> [Selected text]:
With their goalie standing solidly behind them, the Eli forwards all contributed to the offense. Each line notched points, and only one Yale player finished negative in either game.
But not all the weekend’s news was positive.
Six minutes and 55 seconds into the third period against Harvard, the Crimson’s Jack McCollem crushed Jesse Root ’14 from behind into the boards near Yale’s bench. Root hit the glass face first and crumpled to the ice. The young center stayed down for about 10 seconds before climbing to his feet. Then he quickly swayed to the side, lost balance, and fell back down as trainers converged.
Root had to be helped off the ice, and was immediately taken to the locker room. McCollem was assigned a major penalty for boarding.
It took Yale only 40 seconds to score on the power play. Broc Little ’11 fed Chad Ziegler ’12 perfectly with a pass through the crease, and the big winger knocked a one-timer home to widen the Yale lead to 4–1. Little celebrated his assist by pointing triumphantly at McCollem in the penalty box. But neither the goal nor the gesture will shorten Root’s recovery time.
Head coach Keith Allain ’80 had no update on the injury after the game.
He did, however, have plenty of praise for his team in his first two games back from coaching the American team to a bronze medal in the World Junior Hockey Championships. Allain traveled quickly from the tournament’s site in Buffalo, N.Y. to Hanover to meet the team, and had not slept at home in more than two weeks come Saturday night’s game. Nonetheless, he said that returning to the Bulldogs was no challenge at all.

> [Stored data]:
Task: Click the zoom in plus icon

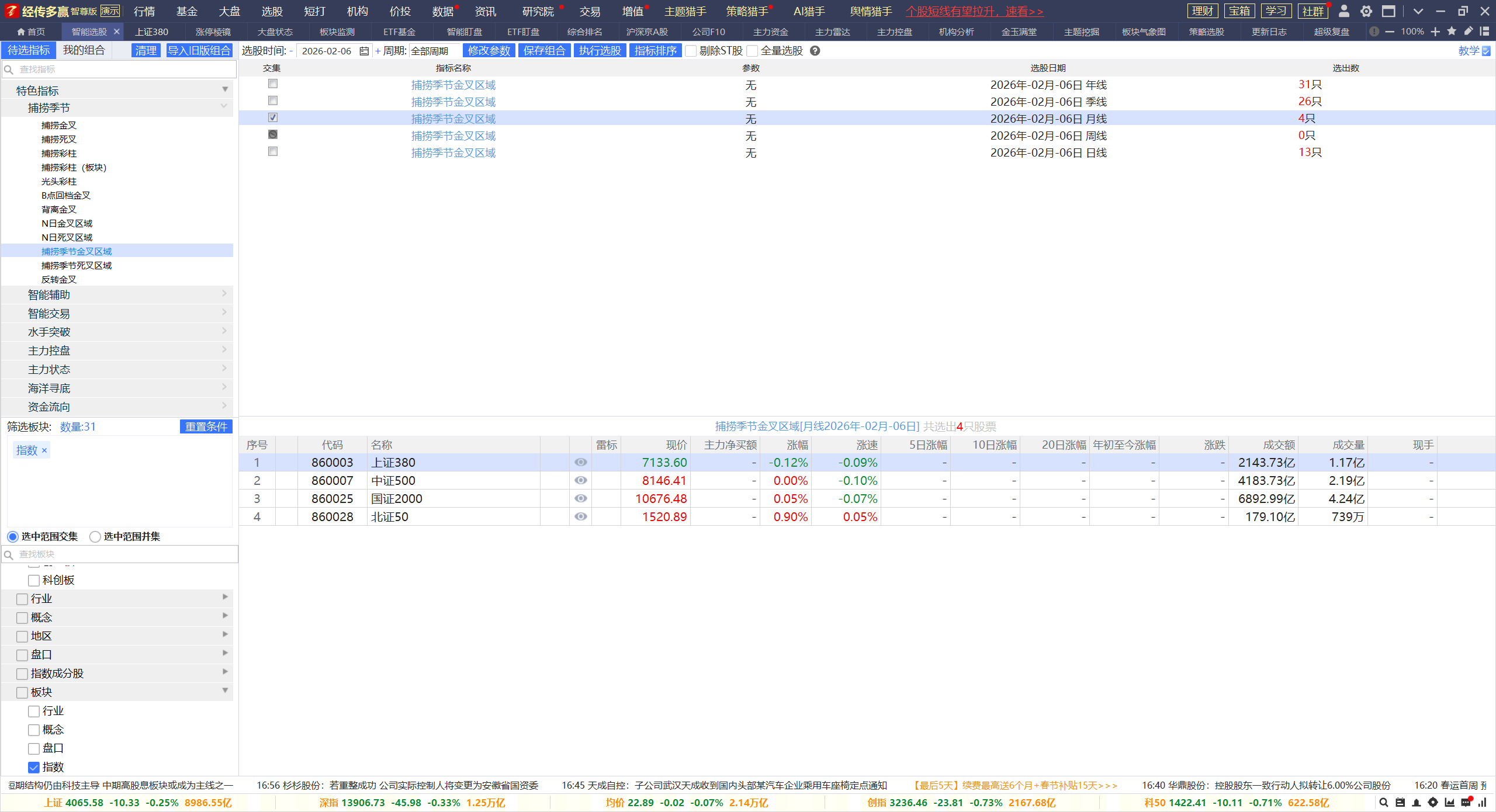Action: [x=1435, y=32]
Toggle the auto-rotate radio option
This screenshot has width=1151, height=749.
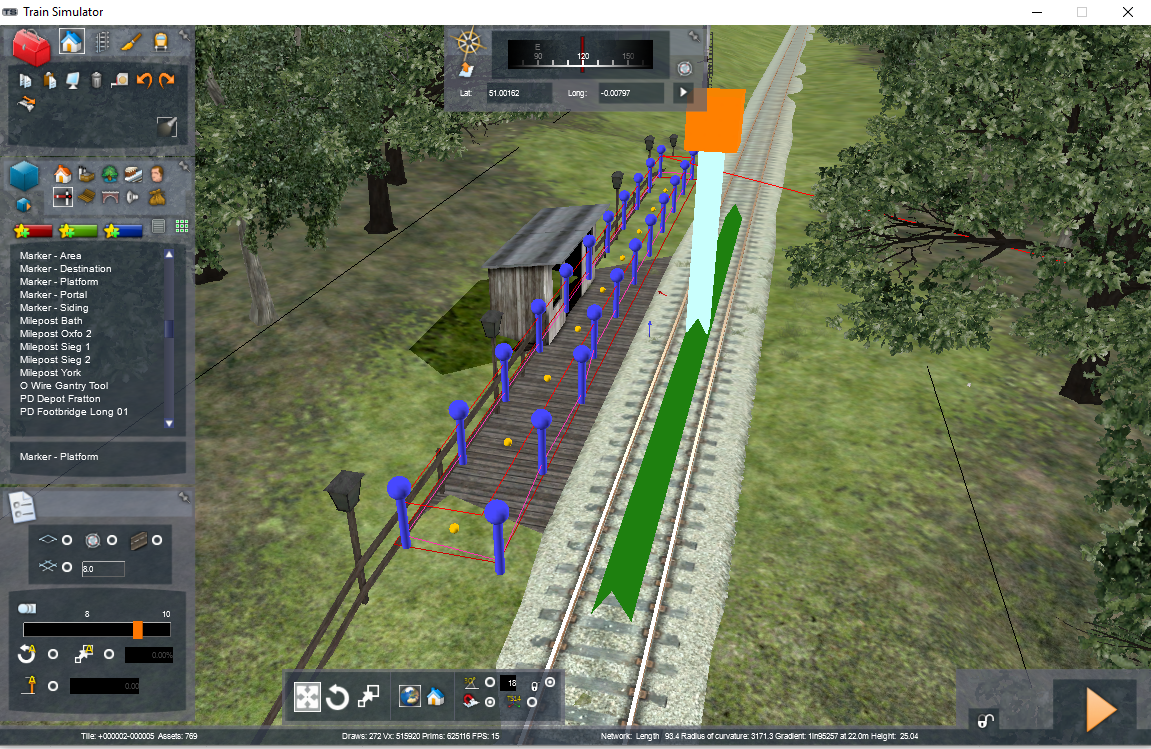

> [Problem set]:
**A.** In the Yale hockey article, what penalty did McCollem receive for the hit on Root?
**B.** Carry on the Yale hockey article past its last sentence.

> [Final results]:
**A.** A major penalty for boarding.

**B.**
“They’re like family,” Allain said.
On Friday, that family may have received its biggest challenge since a November loss to Air Force.
Dartmouth suffocated Yale’s dynamic offense for long stretches Friday night in front of the largest home crowd in years. Yale skated away with the victory, but the heroics of Big Green goalie James Mello, who stopped 35 of 37 shots, ensured that the game was the Bulldogs’ closest win of the season.
Mello and Rondeau withstood the nation’s first- and fifth-best offenses, respectively, throughout a scoreless first period.
The Big Green not only stymied the Bulldogs with hard, controlled hitting, but also narrowly outshot the Blue in the opening frame.
The shots kept coming in the second period, and goals finally followed. Antoine Laganiere ’13 momentarily silenced the sea of green in the stands when he knocked the rebound of a Ken Trentowski ‘11 shot past Mello 7:49 into the frame.
Dartmouth’s Rob Smith tied the game with a wraparound five minutes later. But Rondeau would not allow another puck to get by him before the final whistle. And Yale got all the offense it needed from Josh Balch ’13, who scored his second consecutive game-winning goal.
“Each time we had a breakdown, Ryan [Rondeau] was there to bail us out,” captain Jimmy Martin ’11 said.
Rondeau bailed the team out especially when the Big Green followed up a successful kill of a Yale two-man advantage early in the third period with a series of odd-man rushes.
“They came out hard and we weathered the storm,” Rondeau said. “I felt like a lot of shots were from the perimeter, which is what you want.”
Allain was unconcerned with his team’s relative lack of offensive production. Still, he admitted his team let opportunities slide.
“We had some chances,” he said. “We had a couple of guys in alone, we had some good odd man rushes, but a couple of times we couldn’t pull the trigger.”
The Bulldogs pulled the trigger more often in their 4–2 win against the struggling Crimson, who are the lowest-scoring team in Division I. Once again, the teams skated to a scoreless tie at the end of the first period, but Yale had seized the game by the final frame.
“We gave up more chances than we’d like, but I liked how we wore them down by the third period,” Allain said.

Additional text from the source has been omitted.